Checkpoint data corruption in Spark Streaming - scala

I am testing checkpointing and write ahead logs with this basic Spark streaming code below. I am checkpointing into a local directory. After starting and stopping the application a few times (using Ctrl-C) - it would refuse to start, for what looks like some data corruption in the checkpoint directoty.

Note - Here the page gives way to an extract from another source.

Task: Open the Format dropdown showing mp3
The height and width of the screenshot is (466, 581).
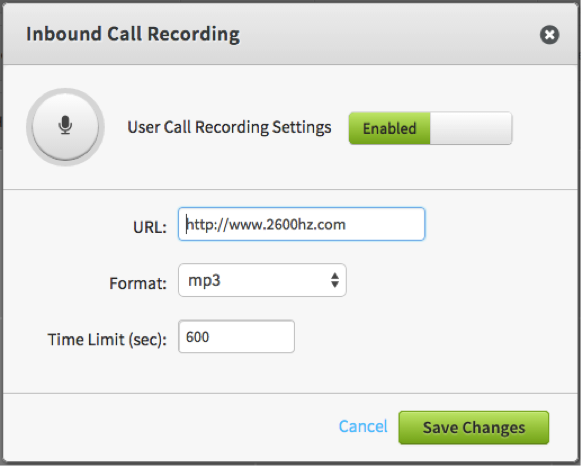Action: [x=262, y=280]
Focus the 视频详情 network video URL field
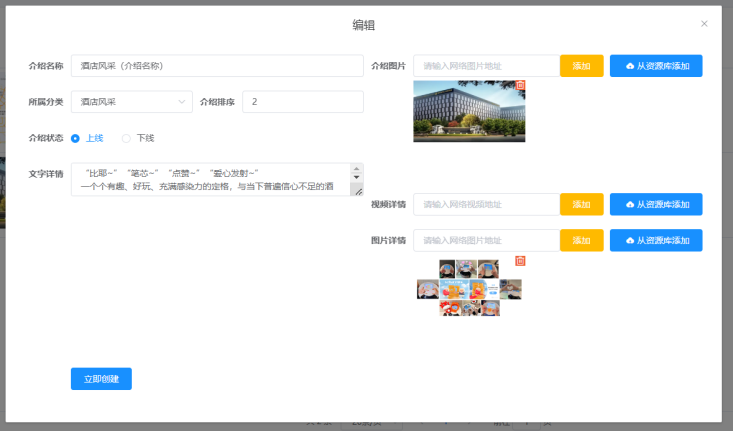This screenshot has height=432, width=733. pos(486,204)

I am getting:
org.apache.spark.SparkException: Job aborted due to stage failure: Task 0 in stage 80.0 failed 1 times, most recent failure: Lost task 0.0 in stage 80.0 (TID 17, localhost): com.esotericsoftware.kryo.KryoException: Encountered unregistered class ID: 13994
at com.esotericsoftware.kryo.util.DefaultClassResolver.readClass(DefaultClassResolver.java:137)
at com.esotericsoftware.kryo.Kryo.readClass(Kryo.java:670)
at com.esotericsoftware.kryo.Kryo.readClassAndObject(Kryo.java:781)
at org.apache.spark.serializer.KryoDeserializationStream.readObject(KryoSerializer.scala:229)
at org.apache.spark.serializer.DeserializationStream$$anon$1.getNext(Serializer.scala:169)
at org.apache.spark.util.NextIterator.hasNext(NextIterator.scala:73)
at scala.collection.Iterator$$anon$12.hasNext(Iterator.scala:439)
at scala.collection.Iterator$$anon$11.hasNext(Iterator.scala:408)
at org.apache.spark.util.collection.ExternalSorter.insertAll(ExternalSorter.scala:192)
Full code:
import org.apache.hadoop.conf.Configuration
import org.apache.spark._
import org.apache.spark.streaming._
object ProtoDemo {
def createContext(dirName: String) = {
val conf = new SparkConf().setAppName("mything")
conf.set("spark.streaming.receiver.writeAheadLog.enable", "true")
val ssc = new StreamingContext(conf, Seconds(1))
ssc.checkpoint(dirName)
val lines = ssc.socketTextStream("127.0.0.1", 9999)
val words = lines.flatMap(_.split(" "))
val pairs = words.map(word => (word, 1))
val wordCounts = pairs.reduceByKey(_ + _)
val runningCounts = wordCounts.updateStateByKey[Int] {
(values: Seq[Int], oldValue: Option[Int]) =>
val s = values.sum
Some(oldValue.fold(s)(_ + s))
}
// Print the first ten elements of each RDD generated in this DStream to the console
runningCounts.print()
ssc
}
def main(args: Array[String]) = {
val hadoopConf = new Configuration()
val dirName = "/tmp/chkp"
val ssc = StreamingContext.getOrCreate(dirName, () => createContext(dirName), hadoopConf)
ssc.start()
ssc.awaitTermination()
}
}

Basically what you are trying to do is a driver failure scenario , for this to work , based on the cluster you are running you have to follow the below instructions to monitor the driver process and relaunch the driver if it fails
Configuring automatic restart of the application driver - To automatically recover from a driver failure, the deployment infrastructure that is used to run the streaming application must monitor the driver process and relaunch the driver if it fails. Different cluster managers have different tools to achieve this.
Spark Standalone - A Spark application driver can be submitted to
run within the Spark Standalone cluster (see cluster deploy
mode), that is, the application driver itself runs on one of the
worker nodes. Furthermore, the Standalone cluster manager can be
instructed to supervise the driver, and relaunch it if the driver
fails either due to non-zero exit code, or due to failure of the
node running the driver. See cluster mode and supervise in the Spark
Standalone guide for more details.
YARN - Yarn supports a similar mechanism for automatically restarting an application. Please refer to YARN documentation for
more details.
Mesos - Marathon has been used to achieve this with Mesos.
You need to configure write ahead logs as below ,there are special instructions for S3 which you need to follow.
While using S3 (or any file system that does not support flushing) for write ahead logs, please remember to enable
spark.streaming.driver.writeAheadLog.closeFileAfterWrite
spark.streaming.receiver.writeAheadLog.closeFileAfterWrite.
See Spark Streaming Configuration for more details.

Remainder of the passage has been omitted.